(Stored records)
• • • •

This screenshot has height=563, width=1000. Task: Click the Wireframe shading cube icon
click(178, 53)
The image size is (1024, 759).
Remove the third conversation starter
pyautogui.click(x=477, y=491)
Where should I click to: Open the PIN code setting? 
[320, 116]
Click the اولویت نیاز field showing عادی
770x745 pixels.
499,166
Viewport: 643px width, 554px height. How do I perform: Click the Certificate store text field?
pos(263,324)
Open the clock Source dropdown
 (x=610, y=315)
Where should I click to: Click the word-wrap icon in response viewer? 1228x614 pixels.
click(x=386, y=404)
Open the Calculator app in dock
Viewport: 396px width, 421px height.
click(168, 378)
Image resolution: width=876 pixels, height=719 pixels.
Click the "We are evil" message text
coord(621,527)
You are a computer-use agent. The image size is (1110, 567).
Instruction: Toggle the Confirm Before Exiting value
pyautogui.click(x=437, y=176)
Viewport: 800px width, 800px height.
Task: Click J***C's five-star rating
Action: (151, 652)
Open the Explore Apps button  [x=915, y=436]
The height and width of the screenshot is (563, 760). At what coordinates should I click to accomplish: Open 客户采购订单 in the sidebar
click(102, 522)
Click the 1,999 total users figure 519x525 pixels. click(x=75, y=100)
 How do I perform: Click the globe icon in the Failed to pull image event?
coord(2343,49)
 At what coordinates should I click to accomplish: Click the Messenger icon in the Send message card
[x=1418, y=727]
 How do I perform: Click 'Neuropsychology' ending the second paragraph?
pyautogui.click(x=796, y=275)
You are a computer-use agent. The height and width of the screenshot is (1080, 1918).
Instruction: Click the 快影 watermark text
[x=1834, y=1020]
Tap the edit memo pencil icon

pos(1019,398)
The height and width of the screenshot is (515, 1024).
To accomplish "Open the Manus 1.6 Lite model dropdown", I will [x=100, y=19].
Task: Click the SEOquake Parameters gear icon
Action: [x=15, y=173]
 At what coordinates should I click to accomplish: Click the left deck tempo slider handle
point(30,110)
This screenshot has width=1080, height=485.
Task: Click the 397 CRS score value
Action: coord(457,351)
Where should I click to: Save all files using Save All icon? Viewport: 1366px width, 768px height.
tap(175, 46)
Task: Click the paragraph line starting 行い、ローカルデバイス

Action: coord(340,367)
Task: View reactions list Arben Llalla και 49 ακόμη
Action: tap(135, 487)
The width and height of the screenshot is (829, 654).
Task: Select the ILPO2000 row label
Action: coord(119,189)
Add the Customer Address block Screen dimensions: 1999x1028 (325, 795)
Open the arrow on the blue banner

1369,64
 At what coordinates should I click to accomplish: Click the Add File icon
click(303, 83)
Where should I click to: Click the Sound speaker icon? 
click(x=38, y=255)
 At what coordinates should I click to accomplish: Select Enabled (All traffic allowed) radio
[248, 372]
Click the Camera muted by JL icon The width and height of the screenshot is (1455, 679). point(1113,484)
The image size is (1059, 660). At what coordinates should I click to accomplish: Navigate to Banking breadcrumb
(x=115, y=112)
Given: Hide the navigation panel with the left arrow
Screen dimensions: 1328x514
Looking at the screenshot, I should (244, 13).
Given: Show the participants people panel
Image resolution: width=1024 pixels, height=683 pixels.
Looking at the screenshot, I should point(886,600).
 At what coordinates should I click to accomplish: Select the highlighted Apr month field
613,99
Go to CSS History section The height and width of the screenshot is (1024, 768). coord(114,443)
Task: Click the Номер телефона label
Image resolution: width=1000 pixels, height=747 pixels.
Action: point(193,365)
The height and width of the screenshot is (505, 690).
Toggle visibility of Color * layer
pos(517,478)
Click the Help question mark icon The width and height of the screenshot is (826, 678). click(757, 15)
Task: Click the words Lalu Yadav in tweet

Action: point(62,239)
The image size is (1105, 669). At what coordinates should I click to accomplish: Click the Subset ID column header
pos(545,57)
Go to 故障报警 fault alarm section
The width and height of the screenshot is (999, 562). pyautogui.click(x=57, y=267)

• • • •

● **Task statement**
Your task is an exact transcription of every line above.

● **Answer to this task**
This screenshot has height=563, width=1000. Task: Click the Wireframe shading cube icon
click(178, 53)
The image size is (1024, 759).
Remove the third conversation starter
pyautogui.click(x=477, y=491)
Where should I click to: Open the PIN code setting? 
[320, 116]
Click the اولویت نیاز field showing عادی
770x745 pixels.
499,166
Viewport: 643px width, 554px height. How do I perform: Click the Certificate store text field?
pos(263,324)
Open the clock Source dropdown
 (x=610, y=315)
Where should I click to: Click the word-wrap icon in response viewer? 1228x614 pixels.
click(x=386, y=404)
Open the Calculator app in dock
Viewport: 396px width, 421px height.
click(168, 378)
Image resolution: width=876 pixels, height=719 pixels.
Click the "We are evil" message text
coord(621,527)
You are a computer-use agent. The image size is (1110, 567).
Instruction: Toggle the Confirm Before Exiting value
pyautogui.click(x=437, y=176)
Viewport: 800px width, 800px height.
Task: Click J***C's five-star rating
Action: (151, 652)
Open the Explore Apps button  [x=915, y=436]
The height and width of the screenshot is (563, 760). At what coordinates should I click to accomplish: Open 客户采购订单 in the sidebar
click(102, 522)
Click the 1,999 total users figure 519x525 pixels. click(x=75, y=100)
 How do I perform: Click the globe icon in the Failed to pull image event?
coord(2343,49)
 At what coordinates should I click to accomplish: Click the Messenger icon in the Send message card
[x=1418, y=727]
 How do I perform: Click 'Neuropsychology' ending the second paragraph?
pyautogui.click(x=796, y=275)
You are a computer-use agent. The height and width of the screenshot is (1080, 1918).
Instruction: Click the 快影 watermark text
[x=1834, y=1020]
Tap the edit memo pencil icon

pos(1019,398)
The height and width of the screenshot is (515, 1024).
To accomplish "Open the Manus 1.6 Lite model dropdown", I will [x=100, y=19].
Task: Click the SEOquake Parameters gear icon
Action: [x=15, y=173]
 At what coordinates should I click to accomplish: Click the left deck tempo slider handle
point(30,110)
This screenshot has width=1080, height=485.
Task: Click the 397 CRS score value
Action: coord(457,351)
Where should I click to: Save all files using Save All icon? Viewport: 1366px width, 768px height.
tap(175, 46)
Task: Click the paragraph line starting 行い、ローカルデバイス

Action: coord(340,367)
Task: View reactions list Arben Llalla και 49 ακόμη
Action: tap(135, 487)
The width and height of the screenshot is (829, 654).
Task: Select the ILPO2000 row label
Action: coord(119,189)
Add the Customer Address block Screen dimensions: 1999x1028 (325, 795)
Open the arrow on the blue banner

1369,64
 At what coordinates should I click to accomplish: Click the Add File icon
click(303, 83)
Where should I click to: Click the Sound speaker icon? 
click(x=38, y=255)
 At what coordinates should I click to accomplish: Select Enabled (All traffic allowed) radio
[248, 372]
Click the Camera muted by JL icon The width and height of the screenshot is (1455, 679). point(1113,484)
The image size is (1059, 660). At what coordinates should I click to accomplish: Navigate to Banking breadcrumb
(x=115, y=112)
Given: Hide the navigation panel with the left arrow
Screen dimensions: 1328x514
Looking at the screenshot, I should (244, 13).
Given: Show the participants people panel
Image resolution: width=1024 pixels, height=683 pixels.
Looking at the screenshot, I should point(886,600).
 At what coordinates should I click to accomplish: Select the highlighted Apr month field
613,99
Go to CSS History section The height and width of the screenshot is (1024, 768). coord(114,443)
Task: Click the Номер телефона label
Image resolution: width=1000 pixels, height=747 pixels.
Action: point(193,365)
The height and width of the screenshot is (505, 690).
Toggle visibility of Color * layer
pos(517,478)
Click the Help question mark icon The width and height of the screenshot is (826, 678). click(757, 15)
Task: Click the words Lalu Yadav in tweet

Action: point(62,239)
The image size is (1105, 669). At what coordinates should I click to accomplish: Click the Subset ID column header
pos(545,57)
Go to 故障报警 fault alarm section
The width and height of the screenshot is (999, 562). pyautogui.click(x=57, y=267)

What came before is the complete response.